(What you should do)
Look through the entries below. Say how many lines include "will", with nothing added.

(Material for this task)
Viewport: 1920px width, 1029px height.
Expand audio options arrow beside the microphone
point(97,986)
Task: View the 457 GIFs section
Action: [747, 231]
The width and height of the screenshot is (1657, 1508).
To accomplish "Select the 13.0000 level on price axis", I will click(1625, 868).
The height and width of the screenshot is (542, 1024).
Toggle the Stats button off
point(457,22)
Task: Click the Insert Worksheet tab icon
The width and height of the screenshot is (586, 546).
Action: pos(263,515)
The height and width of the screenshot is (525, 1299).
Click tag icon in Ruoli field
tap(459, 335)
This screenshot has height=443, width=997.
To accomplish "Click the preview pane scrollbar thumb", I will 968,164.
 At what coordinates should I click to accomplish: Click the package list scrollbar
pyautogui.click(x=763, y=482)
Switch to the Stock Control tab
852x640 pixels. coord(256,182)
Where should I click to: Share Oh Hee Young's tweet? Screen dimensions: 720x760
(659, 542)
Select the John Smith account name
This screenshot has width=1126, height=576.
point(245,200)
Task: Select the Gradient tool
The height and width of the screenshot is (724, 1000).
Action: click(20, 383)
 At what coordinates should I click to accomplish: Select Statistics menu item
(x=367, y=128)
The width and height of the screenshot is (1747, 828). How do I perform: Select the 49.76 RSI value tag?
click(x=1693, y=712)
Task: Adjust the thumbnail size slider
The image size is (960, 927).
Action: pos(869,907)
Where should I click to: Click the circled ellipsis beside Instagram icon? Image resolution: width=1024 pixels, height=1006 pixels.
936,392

(Reply to the exercise)
2